15menit kemudian kita sampai diujung tanjakan. Pada sebuah pertigaan jalan dulu terdapat pos ronda yang cukup nyaman. Kita berhenti lagi disini. Cahaya mulai samar menghampiri kami, karena setelah ini terdapat satu kampung hingga menjelang tanjakan emoy (asik) diatas kita. Jakun enggan sekali berbicara. Nafasnya nampak terengah-engah. "Hmm gak biasa-biasanya nih anak begini". Sambil menikmati sebatang super kita berdua menikmati semua kegilaan ini. Rokok kelar, kita bergerak lagi. Suasana tetap hening bagaikan dipekuburan, tak ada manusia satupun kita jumpai selain siBapak yang membawa motor dibawah tadi.
"Edan Kun, sepi banget ni malem".
"Iya tos.. Hawanya beda banget dari tadi".
Tak menjawab, saya hanya pandangi kepekatan malam yang terbungkus cahaya lampu dari rumah rumah penduduk yang akan segera berlalu. Memasuki kelokan sebelum naik, kita melihat rumpun bambu kecil yang menari-nari tertiup angin dikegelapan. Sempat bergetar. Sebelum gentar, kita cabut golok dan tetapkan hati. Jalan terus.!! Gema suara yang terdengar didalam hati. Saya ma Jakun semakin yakin untuk terus melanjutkan perjalanan ini. Lepas kelokan gelap, jalan langsung naik tajam sebelum akhirnya kita masuk ke sebuah kampung. Dari sini terlihat nyala api yang sedang berkobar ditengah jalan.
"Wah ada orang Tos. Gimana nih ?" ucap Jakun kepada ku.
"Iya ya.. Ya udah cuekin aja Kun".
"Ntar kalo ditanya-tanya gimana..?? "
"Bilang aja kita mau naek besok ".

Setelah perundingan kecil akhirnya kita bergerak lagi. Menit demi menit menghantarkan kita pada nyala kobaran api. Awalnya agak kikuk. Tetapi dengan sopan kita sapa mereka semua.
"Assalamualaikum semuanya. Numpang lewat kang.."
"Waalaikumussalam " jawab mereka berbarengan. "Mau naik bang ?" ucap salah seorang diantara mereka.
"Iya ." jawab ku singkat. Nyala api begitu menggoda asa untuk kita dekati.
"Numpang anget-angetan ya kang".
"Mangga.. Mangga" ucap mereka bebarengan. Saat itu kemungkinan larut malam sekitar jam 1 atau lebih. Jakun tetap diam dalam senyumnya. Hangatnya suasana meredam ketegangan untuk sejenak. Salah seorang diantara mereka nampak aktif mengajak kita bertukar kata. Kelak saya ma Jakun akan sering banget mampir dan ngerepotin dia sekeluarga saat kita naik Gede via Gunung Putri. Orang itu bernama Wawan. Usia bisa dibilang sepantaran dengan kita. Wajah polosnya memandangi kita dengan penuh keheranan. Mungkin didalam bathinnya dia berkata. "Ini anak Jakarta jalan kaki dari Cipanas kesini kurang kerjaan banget yak.. "Ha ha ha. Coli wan Coli. Ngaceng aja kita.. Hu huii.. Setelah kurang lebih setengah jam menikmati hangatnya api, kita berpamitan kembali. Sempat ada tawaran dari Wawan untuk menginap dulu dirumahnya dan melanjutkan perjalanan keesokan harinya, tetapi lagi-lagi tawaran itu terpaksa kita tolak karena naik siang-siang sama aja nyetor badan buat ketangkep sama anak GPO.
Hu huii.. Bayar aja napa ?! Orang tiket masuk cuma 1000 perak juga. Muahal coy.. Muahal.. Mending buat beli udud sebungkus..

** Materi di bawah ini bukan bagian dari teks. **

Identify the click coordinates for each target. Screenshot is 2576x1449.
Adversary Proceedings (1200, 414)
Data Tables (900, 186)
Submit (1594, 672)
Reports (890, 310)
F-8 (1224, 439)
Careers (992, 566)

Gelagat kita mungkin bisa dipahami oleh mereka hingga akhirnya membiarkan kita pergi meninggalkan api yang hangat menuju jalur Putri yang terkenal asoy. Wawan nampak memandangi kepergian kita. Mantab sobat. Kelak kita benar-benar akan menjadi sahabat kental yang tak pernah lekang dimakan jaman. 10menit kemudian kita sudah memasuki ladang yang dingin dan gelap. Bintang-bintang masih terus bersembunyi dari pandangan mata. Sejenak kita berhenti untuk mengheningkan cipta. Selesai berdoa kita melangkah lagi. Setitik cahaya lampu diujung bukit sebagai marka punggungan telah terlihat diantara kabut tipis yang mulai datang menemani. Hmm.. Suasana sempat menggetarkan hati kembali, tetapi lagi-lagi niat yang sudah bulat tak bisa menghentikan langkah kaki pada keheningan malam. Jakun melangkah didepan. Pematang ladang yang tipis dibalik gelapnya punggungan menjadi tumpuan langkah menuju puncak harapan. Kabut tipis masih terus menyelimuti hati dalam pikiran. Angan sempat melambung jauh dan berfikir sudut-sudut gelap yang akan kita hadapi. Akh.. Rasa takut datang lagi. Dia mulai menggerogoti tiap sudut pikiran yang gentar melihat keadaan. Awalnya saya cukup sulit menekannya tetapi seiring langkah yang terus tercipta, pelan-pelan ini bisa saya kuasai kembali. 20menit kemudian kita mulai memasuki kawasan hutan yang gelap. Cahaya kunang-kunang mulai kelap-kelip diantara kerapatan rimba. Niat untuk berhenti diujung ladang dan melanjutkan perjalanan pagi nanti hilang dalam kecepatan langkah kaki.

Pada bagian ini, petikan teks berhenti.